To be sure, there are parachutes in mental health. Some fairly influential ideas from psychotherapy seem to fit the bill: Carl Rogers' "unconditional positive regard"; Winnicott's "holding", Sullivan's "evenly hovering attention". What binds these ideas together is their view of an almost ethical stance clinician takes towards client, listening to them, taking them seriously as a person. This post by Gordon Milson on time in mental health services is another example; perhaps, he argues, the EBP movement runs the risk of forgetting that different people need different amounts of time before they can bring themselves to form a relationship with their therapist. Waiting for someone, being patiently there for them, might well be a parachute.

When is a Parachute Not a Parachute?

Alas, not everything is a parachute. While some of the things that psychologists and psychiatrists do are simply ways of breaking a fall, other interventions are intended to be active flying machines. These cases cannot be allowed to slip in under the radar, but should be empirically assessed to see which of them flies and which is are little more than hot air.

Sometimes a Parachute is not a Parachute.
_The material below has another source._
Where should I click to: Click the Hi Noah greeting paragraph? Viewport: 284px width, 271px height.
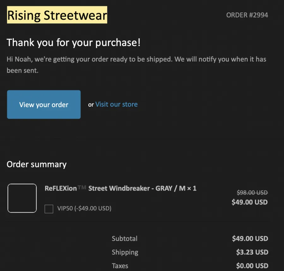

Most of what psychotherapy aspires to is surely not a parachute, though this is sometimes skirted around by describing it as simply "talking to people". If psychotherapy were no more than this then it wouldn't be necessary to test it. Talking to people (and, more importantly, listening to them) is often an inherently good thing, but we should not conflate psychotherapy as an opportunity to do good with psychotherapy as itself inherently good. Psychotherapy as an activity is designed to be a form of talking that changes people's minds and behaviours. Where the mechanisms that make parachutes work are clear and obvious (you don't need a PhD in aerodynamics to understand them well enough) the putative mechanisms that make psychotherapy effective are hotly contested. Being kind and empathic might be quite simple, but effectively helping someone overcome a psychological problem is assuredly not. Calls for "common sense" in our discipline are limited by the fact that there is rarely much that is "common" to how different people see the mind.

If psychotherapy can do good then it can presumably do harm as well. What is more, psychotherapy is expensive, meaning that if you are going to provide it you need to show there is more to it than the proverbial chat with someone lacking those crucial qualifications. By introducing the notion of a "parachute" into the vernacular, Smith and Pell found a way to call out Evidence-Based-Practice enthusiasts when they reach levels of absurdity. If we are to continue to find the idea helpful we need to establish some sense of when their argument does and does not apply.